*** THE DATA

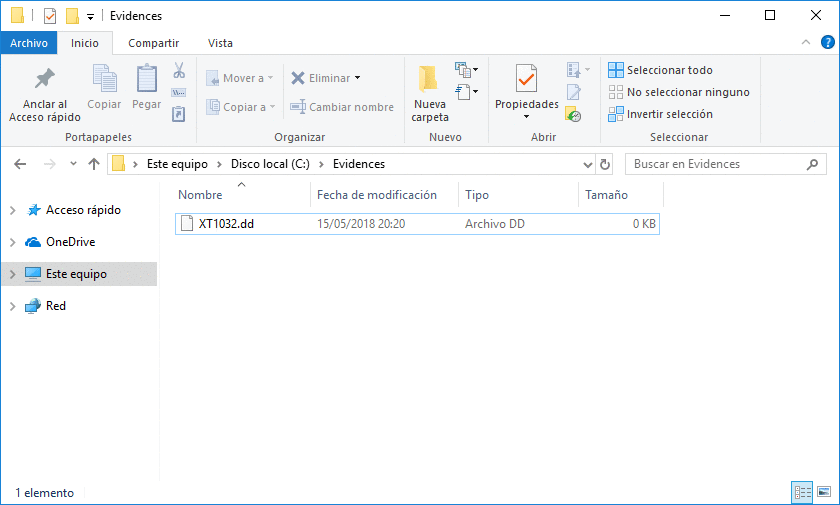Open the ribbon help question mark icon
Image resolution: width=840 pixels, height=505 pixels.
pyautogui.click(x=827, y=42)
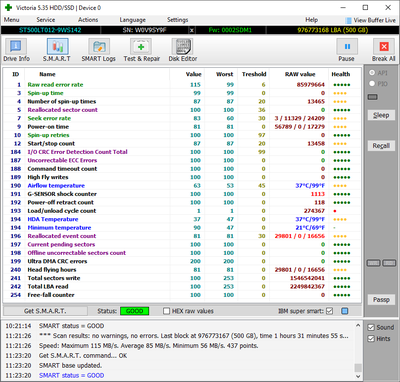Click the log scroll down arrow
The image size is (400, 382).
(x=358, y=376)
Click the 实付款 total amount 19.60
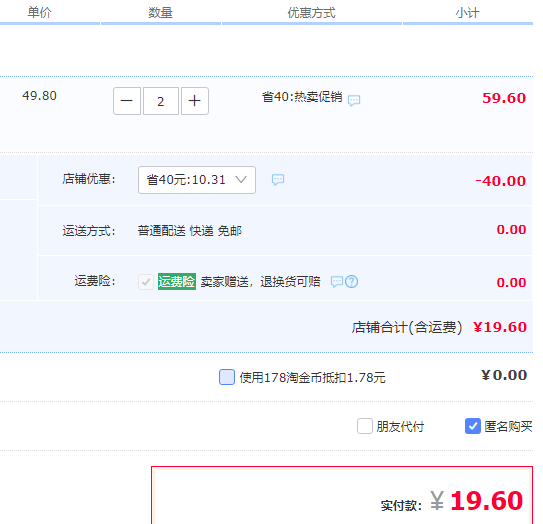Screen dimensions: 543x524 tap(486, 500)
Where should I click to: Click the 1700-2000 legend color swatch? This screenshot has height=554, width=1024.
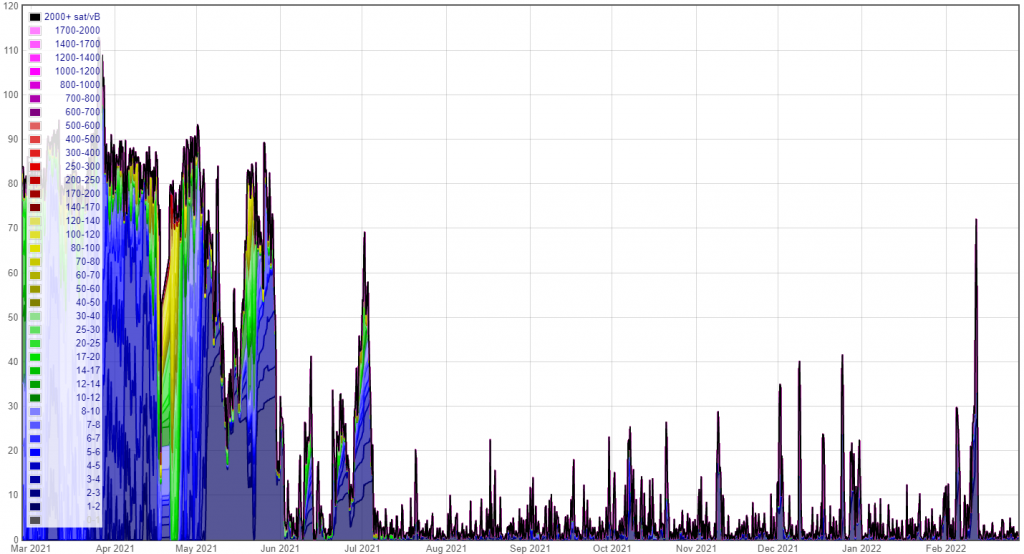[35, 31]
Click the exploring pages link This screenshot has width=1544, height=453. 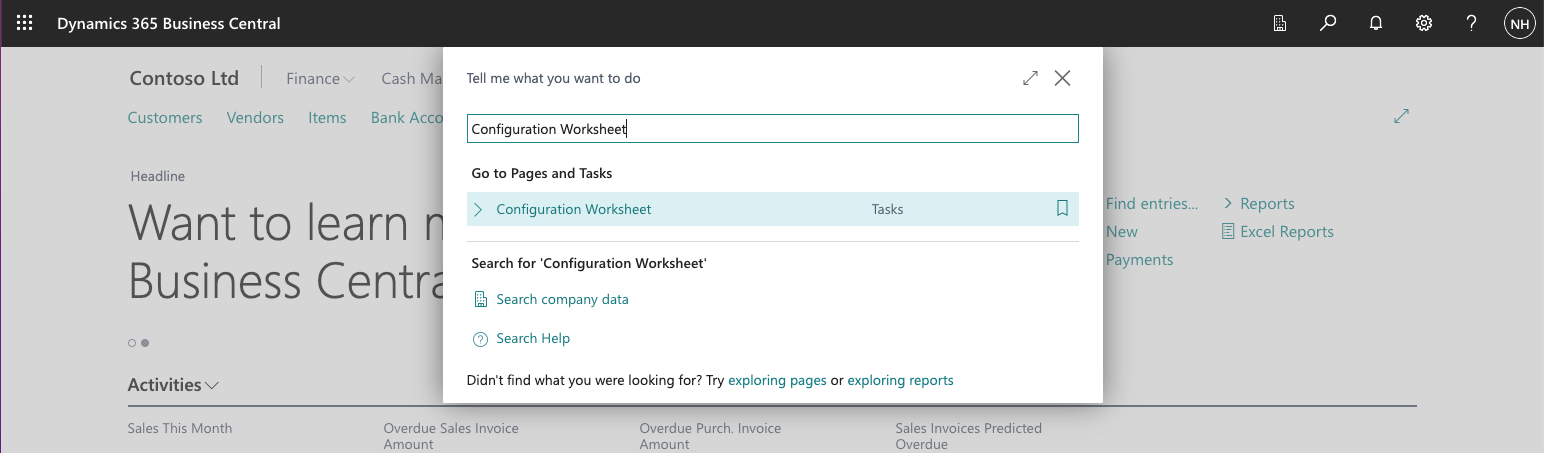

******

**ABOUT THIS EXERCISE:** Leaving the pictures out, copy exactly the lines from the line that contains "Where should I" to the last line of the data, both ends included.

**RESULT BELOW:**
Where should I click to: Click the 1700-2000 legend color swatch? This screenshot has height=554, width=1024.
[35, 31]
Click the exploring pages link This screenshot has width=1544, height=453. 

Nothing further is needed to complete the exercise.